Forecasting for drought in Kenya

A collaboration between University of Sussex researchers, Kenyan national agencies and non-governmental organisations aims to improve drought predictions through the use of machine learning techniques to analyse satellite-based Earth observations.

River Al Moju Elrar, Bangale Ward, Tana River County Bundi

Rain typically falls between February and June in the semi-arid regions of East Africa, but when the rains fail, come late, or end early, the lack of vegetation leaves livestock with little to eat — a formula for famine. Kenya’s northern arid and semi-arid regions, which make up 80 percent of the country, often suffer from unpredictable rainfall and droughts, frequently leaving around 3 million of the country’s 13.6 million inhabitants in crisis, unsure of how to feed their families or livestock.

“Nowadays, droughts have become much more frequent. Before you’d get them every five to ten years. Now it’s often down to every two years,” said Maurine Ambani, Project Manager for Climate Research at the Kenyan Red Cross.

“Waiting for a disaster to happen”

“Currently everybody waits for a disaster to happen, but it has been proven that being better prepared – anticipating these events – is economically better and saves human lives and livelihoods,” said Pedram Rowhani, Senior Lecturer in Geography at the University of Sussex. “But it requires a shift in attitudes and the way systems work.”

Early warning systems generally currently focus on forecasting rainfall to anticipate impending droughts. Many Kenyan and UK agencies, including the UK Met Office, currently work with rainfall data to carry out the forecasting. However, it is becoming increasingly clear that forecast products need to move beyond rainfall.

During discussions with researchers from the Department of Geography at the University of Sussex, the Kenya Red Cross suggested that it would better to instead focus on measuring a direct indicator of the impact of rainfall: the state of pasture and crops in Kenya’s arid and semi-arid lands. “When you have some information about the vegetation, it takes you a step closer to having a forecast about the potential impact of the drought,” said Ambani.

The Regional Centre for Mapping of Resources for International Development (RCMRD), a research inter-governmental organisation based in Nairobi, Kenya has been collecting its own real time Moderate Resolution Imaging Spectroradiometer (MODIS) NASA satellite data since 2014 through its receiver station.
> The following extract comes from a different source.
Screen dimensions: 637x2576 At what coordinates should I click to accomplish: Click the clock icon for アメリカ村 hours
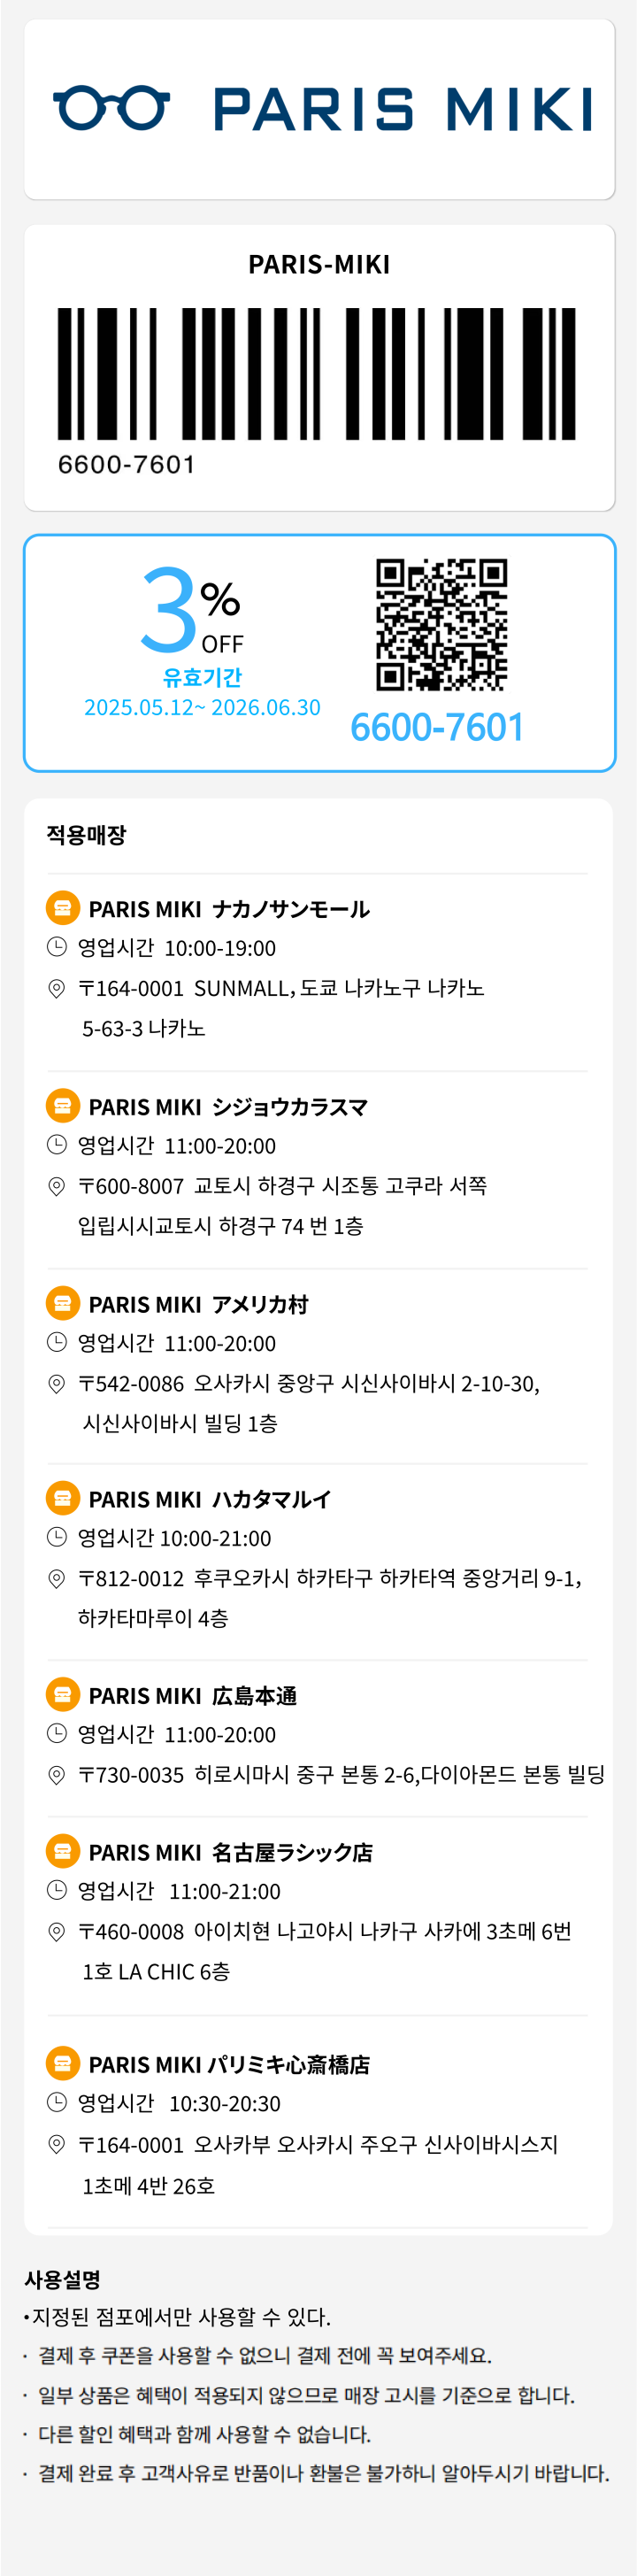(57, 1342)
But the RCMRD knew that it wasn’t using all of the data to its full potential. “We didn’t have all the data processing tools to use the MODIS receiver optimally, as we had hoped”, said Denis Macharia, Weather and climate lead at the RCMRD.
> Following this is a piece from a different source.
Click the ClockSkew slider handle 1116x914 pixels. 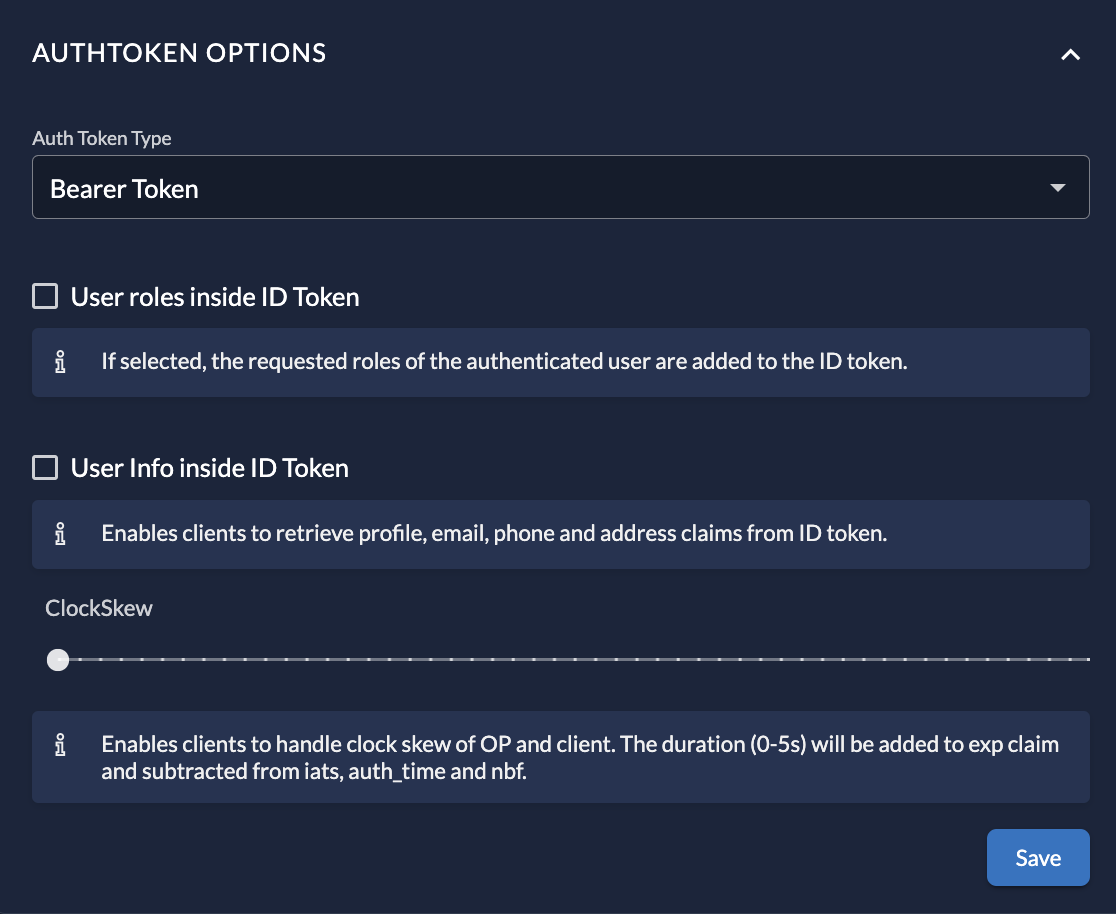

Seb Oliver, Professor of Astrophysics at the University of Sussex has previously led teams with responsibility for data processing and scientific analysis of space missions, including the European Space Agency Herschel Space Observatory, the largest telescope ever flown in space. The Sussex geographers and the Kenyan agencies knew Oliver’s team had the skills necessary to help. “Because of Sussex’s expertise in machine learning, we thought this was an opportunity for a strong partnership,” said Macharia. They began to work together to come up with some solutions.

How the new system works

The measure they began to analyse is called the Vegetation Condition Index (VCI). Put crudely, this index indicates an anomaly in the greenness of vegetation by measuring how green the vegetation is at a specific point in the season compared to how green it was at that point in the past. To determine how ‘green’ a patch of land is, scientists measure the difference between the different wavelength bands in images taken by satellites orbiting the Earth. Sunlight is made up of a spectrum of different wavelengths, with certain wavelengths absorbed, and others reflected. Chlorophyll in plant leaves strongly absorbs visible light, but the cell structure of leaves strongly reflects near-infrared light, which is not visible to human sight. Vegetation with more reflected radiation in near-infrared wavelengths is likely to contain forest, while if there is very little difference, then the vegetation is likely to be desert or grassland.
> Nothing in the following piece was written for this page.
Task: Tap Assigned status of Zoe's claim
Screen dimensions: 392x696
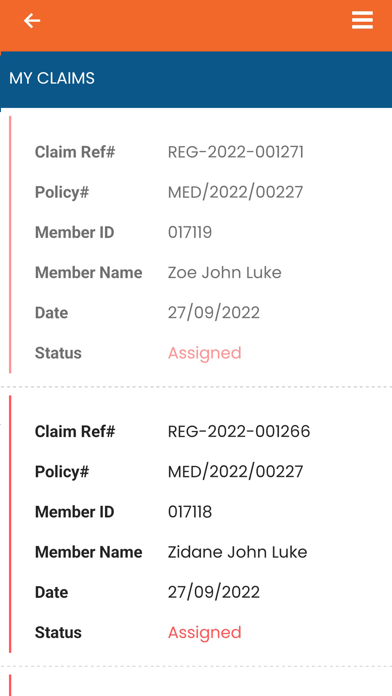Action: pyautogui.click(x=205, y=353)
All regions form relatively predictable patterns caused by rainfall and the seasons. In order to develop a pattern for this region, the team began to track the VCI data from MODIS and Landsat satellite data, using linear autoregression and Gaussian Processes, a modern machine or statistical analysis technique looking at time series to make projections. Both of the models were able to predict droughts four weeks in advance with a hit rate of around 89% and a false alarm rate of around 4%. They could forecast six weeks ahead with an accuracy of 81%. 

“The forecasts are actually very precise and that means that people on the ground are potentially willing to take action as a result of the forecasts,” said Professor Seb Oliver. “Because it is accurate, it is easier for people to make that mental shift.”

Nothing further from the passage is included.